# [WHAT IS EXPECTED]
Your response should consist of the entries below, written out exactly.

# [SUPPLIED ENTRIES]
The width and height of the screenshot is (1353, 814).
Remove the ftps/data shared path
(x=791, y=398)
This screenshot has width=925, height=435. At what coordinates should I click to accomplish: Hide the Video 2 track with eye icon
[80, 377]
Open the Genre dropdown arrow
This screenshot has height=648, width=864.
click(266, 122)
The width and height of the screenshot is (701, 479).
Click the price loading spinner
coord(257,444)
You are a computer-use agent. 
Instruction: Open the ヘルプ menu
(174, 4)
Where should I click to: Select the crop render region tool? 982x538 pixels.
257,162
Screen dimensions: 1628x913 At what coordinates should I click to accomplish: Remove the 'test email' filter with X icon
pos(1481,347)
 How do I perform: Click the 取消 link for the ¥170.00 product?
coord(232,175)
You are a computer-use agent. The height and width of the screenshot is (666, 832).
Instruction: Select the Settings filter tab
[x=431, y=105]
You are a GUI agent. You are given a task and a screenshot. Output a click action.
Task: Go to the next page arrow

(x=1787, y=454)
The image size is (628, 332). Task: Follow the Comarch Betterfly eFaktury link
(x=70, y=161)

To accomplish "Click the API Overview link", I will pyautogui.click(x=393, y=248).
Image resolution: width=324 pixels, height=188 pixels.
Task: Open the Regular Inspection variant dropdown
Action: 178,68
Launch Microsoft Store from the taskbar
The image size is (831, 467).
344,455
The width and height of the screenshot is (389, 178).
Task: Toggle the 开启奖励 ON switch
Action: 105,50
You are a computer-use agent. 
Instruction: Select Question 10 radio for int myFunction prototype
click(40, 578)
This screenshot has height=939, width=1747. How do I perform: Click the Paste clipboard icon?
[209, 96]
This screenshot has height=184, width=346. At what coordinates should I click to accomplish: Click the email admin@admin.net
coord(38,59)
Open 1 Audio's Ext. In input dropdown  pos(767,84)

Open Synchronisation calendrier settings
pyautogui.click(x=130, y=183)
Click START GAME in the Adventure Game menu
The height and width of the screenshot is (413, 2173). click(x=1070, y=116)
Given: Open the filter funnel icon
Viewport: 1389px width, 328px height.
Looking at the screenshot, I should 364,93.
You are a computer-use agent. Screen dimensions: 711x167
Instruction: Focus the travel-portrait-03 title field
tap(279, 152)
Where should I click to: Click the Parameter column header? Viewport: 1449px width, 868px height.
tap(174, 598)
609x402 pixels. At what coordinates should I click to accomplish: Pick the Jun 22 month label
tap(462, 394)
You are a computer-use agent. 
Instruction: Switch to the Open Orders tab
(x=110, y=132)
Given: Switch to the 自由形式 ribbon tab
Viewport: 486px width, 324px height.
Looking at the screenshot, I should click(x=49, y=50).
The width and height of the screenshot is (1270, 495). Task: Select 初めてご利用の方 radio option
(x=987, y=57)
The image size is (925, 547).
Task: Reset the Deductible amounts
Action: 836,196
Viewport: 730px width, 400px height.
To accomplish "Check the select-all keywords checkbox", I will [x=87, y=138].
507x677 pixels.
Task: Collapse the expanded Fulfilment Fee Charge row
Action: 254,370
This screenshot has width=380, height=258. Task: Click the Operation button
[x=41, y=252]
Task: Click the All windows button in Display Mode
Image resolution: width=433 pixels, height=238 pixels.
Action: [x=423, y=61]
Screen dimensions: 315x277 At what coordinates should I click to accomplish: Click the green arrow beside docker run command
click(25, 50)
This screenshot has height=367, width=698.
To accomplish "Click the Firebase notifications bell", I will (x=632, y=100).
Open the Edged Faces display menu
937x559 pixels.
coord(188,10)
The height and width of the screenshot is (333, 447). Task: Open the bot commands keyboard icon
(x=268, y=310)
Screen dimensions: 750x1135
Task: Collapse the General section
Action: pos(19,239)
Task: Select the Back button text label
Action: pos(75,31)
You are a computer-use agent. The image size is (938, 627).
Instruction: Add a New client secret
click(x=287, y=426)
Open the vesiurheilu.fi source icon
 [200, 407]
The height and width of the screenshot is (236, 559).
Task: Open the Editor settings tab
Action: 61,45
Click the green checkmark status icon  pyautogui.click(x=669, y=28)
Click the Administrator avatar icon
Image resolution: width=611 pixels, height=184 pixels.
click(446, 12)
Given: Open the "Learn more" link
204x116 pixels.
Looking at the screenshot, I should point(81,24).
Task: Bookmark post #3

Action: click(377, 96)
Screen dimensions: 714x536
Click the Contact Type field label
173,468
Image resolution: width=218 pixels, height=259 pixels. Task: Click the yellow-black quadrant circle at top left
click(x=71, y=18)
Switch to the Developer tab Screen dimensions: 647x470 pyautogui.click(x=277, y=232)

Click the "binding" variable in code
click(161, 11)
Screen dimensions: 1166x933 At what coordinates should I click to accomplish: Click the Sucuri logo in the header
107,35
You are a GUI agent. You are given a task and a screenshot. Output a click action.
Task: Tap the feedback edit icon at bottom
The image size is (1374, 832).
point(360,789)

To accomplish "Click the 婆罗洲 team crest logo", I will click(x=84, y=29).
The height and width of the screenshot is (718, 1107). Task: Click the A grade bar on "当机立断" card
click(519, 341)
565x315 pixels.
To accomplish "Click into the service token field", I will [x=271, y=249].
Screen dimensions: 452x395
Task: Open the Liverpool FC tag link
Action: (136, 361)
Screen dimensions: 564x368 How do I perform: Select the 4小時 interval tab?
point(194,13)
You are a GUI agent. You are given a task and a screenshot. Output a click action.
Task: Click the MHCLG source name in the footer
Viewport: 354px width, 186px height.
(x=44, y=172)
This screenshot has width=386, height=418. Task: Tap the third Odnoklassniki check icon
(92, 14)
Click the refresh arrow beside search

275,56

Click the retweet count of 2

# [RESPONSE TO THIS EXERCISE]
The width and height of the screenshot is (1353, 814).
Remove the ftps/data shared path
(x=791, y=398)
This screenshot has width=925, height=435. At what coordinates should I click to accomplish: Hide the Video 2 track with eye icon
[80, 377]
Open the Genre dropdown arrow
This screenshot has height=648, width=864.
click(266, 122)
The width and height of the screenshot is (701, 479).
Click the price loading spinner
coord(257,444)
You are a computer-use agent. 
Instruction: Open the ヘルプ menu
(174, 4)
Where should I click to: Select the crop render region tool? 982x538 pixels.
257,162
Screen dimensions: 1628x913 At what coordinates should I click to accomplish: Remove the 'test email' filter with X icon
pos(1481,347)
 How do I perform: Click the 取消 link for the ¥170.00 product?
coord(232,175)
You are a computer-use agent. The height and width of the screenshot is (666, 832).
Instruction: Select the Settings filter tab
[x=431, y=105]
You are a GUI agent. You are given a task and a screenshot. Output a click action.
Task: Go to the next page arrow

(x=1787, y=454)
The image size is (628, 332). Task: Follow the Comarch Betterfly eFaktury link
(x=70, y=161)

To accomplish "Click the API Overview link", I will pyautogui.click(x=393, y=248).
Image resolution: width=324 pixels, height=188 pixels.
Task: Open the Regular Inspection variant dropdown
Action: 178,68
Launch Microsoft Store from the taskbar
The image size is (831, 467).
344,455
The width and height of the screenshot is (389, 178).
Task: Toggle the 开启奖励 ON switch
Action: 105,50
You are a computer-use agent. 
Instruction: Select Question 10 radio for int myFunction prototype
click(40, 578)
This screenshot has height=939, width=1747. How do I perform: Click the Paste clipboard icon?
[209, 96]
This screenshot has height=184, width=346. At what coordinates should I click to accomplish: Click the email admin@admin.net
coord(38,59)
Open 1 Audio's Ext. In input dropdown  pos(767,84)

Open Synchronisation calendrier settings
pyautogui.click(x=130, y=183)
Click START GAME in the Adventure Game menu
The height and width of the screenshot is (413, 2173). click(x=1070, y=116)
Given: Open the filter funnel icon
Viewport: 1389px width, 328px height.
Looking at the screenshot, I should 364,93.
You are a computer-use agent. Screen dimensions: 711x167
Instruction: Focus the travel-portrait-03 title field
tap(279, 152)
Where should I click to: Click the Parameter column header? Viewport: 1449px width, 868px height.
tap(174, 598)
609x402 pixels. At what coordinates should I click to accomplish: Pick the Jun 22 month label
tap(462, 394)
You are a computer-use agent. 
Instruction: Switch to the Open Orders tab
(x=110, y=132)
Given: Switch to the 自由形式 ribbon tab
Viewport: 486px width, 324px height.
Looking at the screenshot, I should click(x=49, y=50).
The width and height of the screenshot is (1270, 495). Task: Select 初めてご利用の方 radio option
(x=987, y=57)
The image size is (925, 547).
Task: Reset the Deductible amounts
Action: 836,196
Viewport: 730px width, 400px height.
To accomplish "Check the select-all keywords checkbox", I will [x=87, y=138].
507x677 pixels.
Task: Collapse the expanded Fulfilment Fee Charge row
Action: 254,370
This screenshot has width=380, height=258. Task: Click the Operation button
[x=41, y=252]
Task: Click the All windows button in Display Mode
Image resolution: width=433 pixels, height=238 pixels.
Action: [x=423, y=61]
Screen dimensions: 315x277 At what coordinates should I click to accomplish: Click the green arrow beside docker run command
click(25, 50)
This screenshot has height=367, width=698.
To accomplish "Click the Firebase notifications bell", I will (x=632, y=100).
Open the Edged Faces display menu
937x559 pixels.
coord(188,10)
The height and width of the screenshot is (333, 447). Task: Open the bot commands keyboard icon
(x=268, y=310)
Screen dimensions: 750x1135
Task: Collapse the General section
Action: pos(19,239)
Task: Select the Back button text label
Action: pos(75,31)
You are a computer-use agent. The image size is (938, 627).
Instruction: Add a New client secret
click(x=287, y=426)
Open the vesiurheilu.fi source icon
 [200, 407]
The height and width of the screenshot is (236, 559).
Task: Open the Editor settings tab
Action: 61,45
Click the green checkmark status icon  pyautogui.click(x=669, y=28)
Click the Administrator avatar icon
Image resolution: width=611 pixels, height=184 pixels.
click(446, 12)
Given: Open the "Learn more" link
204x116 pixels.
Looking at the screenshot, I should point(81,24).
Task: Bookmark post #3

Action: click(377, 96)
Screen dimensions: 714x536
Click the Contact Type field label
173,468
Image resolution: width=218 pixels, height=259 pixels. Task: Click the yellow-black quadrant circle at top left
click(x=71, y=18)
Switch to the Developer tab Screen dimensions: 647x470 pyautogui.click(x=277, y=232)

Click the "binding" variable in code
click(161, 11)
Screen dimensions: 1166x933 At what coordinates should I click to accomplish: Click the Sucuri logo in the header
107,35
You are a GUI agent. You are given a task and a screenshot. Output a click action.
Task: Tap the feedback edit icon at bottom
The image size is (1374, 832).
point(360,789)

To accomplish "Click the 婆罗洲 team crest logo", I will click(x=84, y=29).
The height and width of the screenshot is (718, 1107). Task: Click the A grade bar on "当机立断" card
click(519, 341)
565x315 pixels.
To accomplish "Click into the service token field", I will [x=271, y=249].
Screen dimensions: 452x395
Task: Open the Liverpool FC tag link
Action: (136, 361)
Screen dimensions: 564x368 How do I perform: Select the 4小時 interval tab?
point(194,13)
You are a GUI agent. You are given a task and a screenshot. Output a click action.
Task: Click the MHCLG source name in the footer
Viewport: 354px width, 186px height.
(x=44, y=172)
This screenshot has width=386, height=418. Task: Tap the third Odnoklassniki check icon
(92, 14)
Click the refresh arrow beside search

275,56

Click the retweet count of 2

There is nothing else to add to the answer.